Copy everything in the listing from its first line down through the line containing "tap(24, 237)", replacing "Toggle" with "Switch" and leaving all else unchanged.

----- Dataset entries -----

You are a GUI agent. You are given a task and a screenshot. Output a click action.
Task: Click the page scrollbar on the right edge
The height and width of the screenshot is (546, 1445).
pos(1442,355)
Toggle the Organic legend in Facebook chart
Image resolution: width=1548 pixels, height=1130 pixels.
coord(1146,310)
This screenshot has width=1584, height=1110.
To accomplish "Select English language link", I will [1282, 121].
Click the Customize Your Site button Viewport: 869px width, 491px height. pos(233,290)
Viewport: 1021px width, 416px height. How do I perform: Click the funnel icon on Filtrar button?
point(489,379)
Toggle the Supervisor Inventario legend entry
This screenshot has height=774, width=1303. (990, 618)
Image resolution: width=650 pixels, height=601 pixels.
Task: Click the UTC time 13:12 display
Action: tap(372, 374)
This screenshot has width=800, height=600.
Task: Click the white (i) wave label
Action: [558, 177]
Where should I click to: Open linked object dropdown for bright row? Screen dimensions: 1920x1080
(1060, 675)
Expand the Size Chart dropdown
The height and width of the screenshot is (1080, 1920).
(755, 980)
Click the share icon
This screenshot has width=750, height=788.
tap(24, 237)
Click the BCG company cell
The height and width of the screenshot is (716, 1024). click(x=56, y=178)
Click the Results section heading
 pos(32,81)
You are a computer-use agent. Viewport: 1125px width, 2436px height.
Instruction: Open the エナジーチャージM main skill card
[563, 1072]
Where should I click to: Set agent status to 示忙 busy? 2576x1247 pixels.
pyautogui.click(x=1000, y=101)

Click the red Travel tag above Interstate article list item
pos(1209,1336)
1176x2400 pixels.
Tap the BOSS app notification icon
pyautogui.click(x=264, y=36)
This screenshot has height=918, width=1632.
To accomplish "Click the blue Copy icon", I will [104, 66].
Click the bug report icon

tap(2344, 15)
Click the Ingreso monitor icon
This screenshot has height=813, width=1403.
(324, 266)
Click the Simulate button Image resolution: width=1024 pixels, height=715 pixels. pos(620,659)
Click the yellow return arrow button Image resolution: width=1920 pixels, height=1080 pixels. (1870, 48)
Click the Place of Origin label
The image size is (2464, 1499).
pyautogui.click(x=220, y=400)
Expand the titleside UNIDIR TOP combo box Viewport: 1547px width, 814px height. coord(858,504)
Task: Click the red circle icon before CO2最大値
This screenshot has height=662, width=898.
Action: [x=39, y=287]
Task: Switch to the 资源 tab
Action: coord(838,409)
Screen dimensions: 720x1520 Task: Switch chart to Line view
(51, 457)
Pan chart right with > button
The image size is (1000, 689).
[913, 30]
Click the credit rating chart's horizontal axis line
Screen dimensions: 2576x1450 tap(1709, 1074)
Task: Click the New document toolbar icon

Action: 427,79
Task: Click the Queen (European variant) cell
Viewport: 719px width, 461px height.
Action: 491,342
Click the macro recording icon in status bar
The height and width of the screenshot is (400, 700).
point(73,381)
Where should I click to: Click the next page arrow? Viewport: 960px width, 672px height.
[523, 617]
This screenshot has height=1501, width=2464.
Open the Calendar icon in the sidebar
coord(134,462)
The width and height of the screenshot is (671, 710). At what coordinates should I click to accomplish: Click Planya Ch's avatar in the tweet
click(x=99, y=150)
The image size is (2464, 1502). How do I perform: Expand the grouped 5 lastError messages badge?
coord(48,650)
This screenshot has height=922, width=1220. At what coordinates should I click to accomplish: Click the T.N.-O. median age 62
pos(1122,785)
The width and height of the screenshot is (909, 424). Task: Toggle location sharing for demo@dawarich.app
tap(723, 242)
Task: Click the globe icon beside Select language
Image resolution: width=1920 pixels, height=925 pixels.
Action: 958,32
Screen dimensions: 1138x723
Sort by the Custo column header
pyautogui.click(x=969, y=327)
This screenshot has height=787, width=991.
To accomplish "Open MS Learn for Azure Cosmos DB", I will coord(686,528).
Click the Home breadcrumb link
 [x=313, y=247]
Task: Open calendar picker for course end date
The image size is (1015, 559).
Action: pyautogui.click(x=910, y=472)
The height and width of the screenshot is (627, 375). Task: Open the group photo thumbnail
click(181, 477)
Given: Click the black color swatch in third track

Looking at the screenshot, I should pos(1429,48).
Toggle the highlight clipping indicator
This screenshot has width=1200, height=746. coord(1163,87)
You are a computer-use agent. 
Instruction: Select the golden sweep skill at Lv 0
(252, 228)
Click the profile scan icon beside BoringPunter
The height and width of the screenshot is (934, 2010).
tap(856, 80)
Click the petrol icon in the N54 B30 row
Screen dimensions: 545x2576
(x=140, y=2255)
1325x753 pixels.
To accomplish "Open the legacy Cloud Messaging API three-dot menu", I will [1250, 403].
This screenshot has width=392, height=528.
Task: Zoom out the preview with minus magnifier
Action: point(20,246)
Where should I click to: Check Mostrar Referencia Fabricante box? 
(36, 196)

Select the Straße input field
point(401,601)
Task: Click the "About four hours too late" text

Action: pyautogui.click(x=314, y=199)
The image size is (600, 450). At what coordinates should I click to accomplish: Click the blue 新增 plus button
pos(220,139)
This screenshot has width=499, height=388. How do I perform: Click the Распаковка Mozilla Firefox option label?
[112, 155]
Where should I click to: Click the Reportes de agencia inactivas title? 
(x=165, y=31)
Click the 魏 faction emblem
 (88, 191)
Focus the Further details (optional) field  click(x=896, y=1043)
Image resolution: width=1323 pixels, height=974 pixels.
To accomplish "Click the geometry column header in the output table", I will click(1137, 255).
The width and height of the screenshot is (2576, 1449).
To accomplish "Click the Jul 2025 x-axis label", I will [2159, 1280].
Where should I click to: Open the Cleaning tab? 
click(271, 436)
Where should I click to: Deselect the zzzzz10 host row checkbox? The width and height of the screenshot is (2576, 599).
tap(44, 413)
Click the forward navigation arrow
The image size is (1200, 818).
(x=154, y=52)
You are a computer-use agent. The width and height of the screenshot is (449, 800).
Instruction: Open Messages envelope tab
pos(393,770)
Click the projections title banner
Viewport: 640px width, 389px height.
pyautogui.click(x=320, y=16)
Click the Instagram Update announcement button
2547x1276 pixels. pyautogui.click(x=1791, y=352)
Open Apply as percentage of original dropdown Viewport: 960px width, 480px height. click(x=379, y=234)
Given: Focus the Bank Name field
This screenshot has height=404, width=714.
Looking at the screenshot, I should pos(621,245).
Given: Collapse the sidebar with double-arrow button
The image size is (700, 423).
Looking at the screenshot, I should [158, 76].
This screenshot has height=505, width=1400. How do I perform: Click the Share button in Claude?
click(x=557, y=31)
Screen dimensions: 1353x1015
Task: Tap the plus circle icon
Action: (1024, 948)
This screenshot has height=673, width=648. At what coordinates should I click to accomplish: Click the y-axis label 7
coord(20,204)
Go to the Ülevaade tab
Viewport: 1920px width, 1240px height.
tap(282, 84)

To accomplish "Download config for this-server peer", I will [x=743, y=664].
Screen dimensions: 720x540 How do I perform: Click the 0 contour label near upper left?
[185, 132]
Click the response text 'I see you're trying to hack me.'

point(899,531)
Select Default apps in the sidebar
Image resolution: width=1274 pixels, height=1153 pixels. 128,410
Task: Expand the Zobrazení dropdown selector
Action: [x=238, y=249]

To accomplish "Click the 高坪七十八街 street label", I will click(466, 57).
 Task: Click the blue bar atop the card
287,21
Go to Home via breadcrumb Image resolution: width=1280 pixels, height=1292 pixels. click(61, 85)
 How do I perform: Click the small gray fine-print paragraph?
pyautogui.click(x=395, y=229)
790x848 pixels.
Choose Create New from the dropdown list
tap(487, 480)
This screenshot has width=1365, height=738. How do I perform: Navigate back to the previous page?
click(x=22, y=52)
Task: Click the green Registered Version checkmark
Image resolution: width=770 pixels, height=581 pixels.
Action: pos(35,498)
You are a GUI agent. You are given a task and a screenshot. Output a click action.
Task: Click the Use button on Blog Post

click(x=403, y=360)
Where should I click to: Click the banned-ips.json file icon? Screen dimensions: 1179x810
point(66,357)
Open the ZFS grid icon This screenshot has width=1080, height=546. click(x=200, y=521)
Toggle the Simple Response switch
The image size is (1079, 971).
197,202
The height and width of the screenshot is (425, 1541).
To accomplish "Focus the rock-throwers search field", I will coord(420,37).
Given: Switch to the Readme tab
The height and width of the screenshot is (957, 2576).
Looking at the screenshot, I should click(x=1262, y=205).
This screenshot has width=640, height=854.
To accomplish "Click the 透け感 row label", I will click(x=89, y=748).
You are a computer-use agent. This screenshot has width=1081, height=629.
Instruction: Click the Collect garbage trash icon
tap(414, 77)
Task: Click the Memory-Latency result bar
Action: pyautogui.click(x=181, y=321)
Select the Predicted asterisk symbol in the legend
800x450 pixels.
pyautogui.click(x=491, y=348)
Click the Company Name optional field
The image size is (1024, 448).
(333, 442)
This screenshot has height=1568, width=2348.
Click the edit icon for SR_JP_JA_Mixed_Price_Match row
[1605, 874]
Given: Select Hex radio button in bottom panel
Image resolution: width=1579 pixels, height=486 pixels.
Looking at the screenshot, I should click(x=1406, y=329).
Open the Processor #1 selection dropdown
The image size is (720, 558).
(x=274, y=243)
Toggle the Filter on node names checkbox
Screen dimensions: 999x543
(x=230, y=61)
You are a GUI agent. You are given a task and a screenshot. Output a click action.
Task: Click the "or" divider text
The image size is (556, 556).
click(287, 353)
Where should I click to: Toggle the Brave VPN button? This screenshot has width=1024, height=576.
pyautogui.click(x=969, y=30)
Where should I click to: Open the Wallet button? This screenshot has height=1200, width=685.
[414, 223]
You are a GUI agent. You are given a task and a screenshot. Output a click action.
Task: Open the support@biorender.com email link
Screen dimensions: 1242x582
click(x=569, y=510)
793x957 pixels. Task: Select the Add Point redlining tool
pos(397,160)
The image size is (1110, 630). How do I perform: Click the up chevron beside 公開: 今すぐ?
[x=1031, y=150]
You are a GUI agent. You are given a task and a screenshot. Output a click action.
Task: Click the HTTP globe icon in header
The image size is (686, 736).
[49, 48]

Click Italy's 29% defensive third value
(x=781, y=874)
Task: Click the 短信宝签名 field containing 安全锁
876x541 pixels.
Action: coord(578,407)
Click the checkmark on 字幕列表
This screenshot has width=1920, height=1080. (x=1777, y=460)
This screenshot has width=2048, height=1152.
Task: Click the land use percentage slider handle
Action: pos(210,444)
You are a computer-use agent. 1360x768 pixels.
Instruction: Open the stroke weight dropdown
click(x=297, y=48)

-----

§ Output for this task
You are a GUI agent. You are given a task and a screenshot. Output a click action.
Task: Click the page scrollbar on the right edge
The height and width of the screenshot is (546, 1445).
pos(1442,355)
Switch the Organic legend in Facebook chart
Image resolution: width=1548 pixels, height=1130 pixels.
coord(1146,310)
This screenshot has width=1584, height=1110.
To accomplish "Select English language link", I will [1282, 121].
Click the Customize Your Site button Viewport: 869px width, 491px height. pos(233,290)
Viewport: 1021px width, 416px height. How do I perform: Click the funnel icon on Filtrar button?
point(489,379)
Switch the Supervisor Inventario legend entry
This screenshot has height=774, width=1303. (990, 618)
Image resolution: width=650 pixels, height=601 pixels.
Task: Click the UTC time 13:12 display
Action: tap(372, 374)
This screenshot has width=800, height=600.
Task: Click the white (i) wave label
Action: [558, 177]
Where should I click to: Open linked object dropdown for bright row? Screen dimensions: 1920x1080
(1060, 675)
Expand the Size Chart dropdown
The height and width of the screenshot is (1080, 1920).
(755, 980)
Click the share icon
This screenshot has width=750, height=788.
tap(24, 237)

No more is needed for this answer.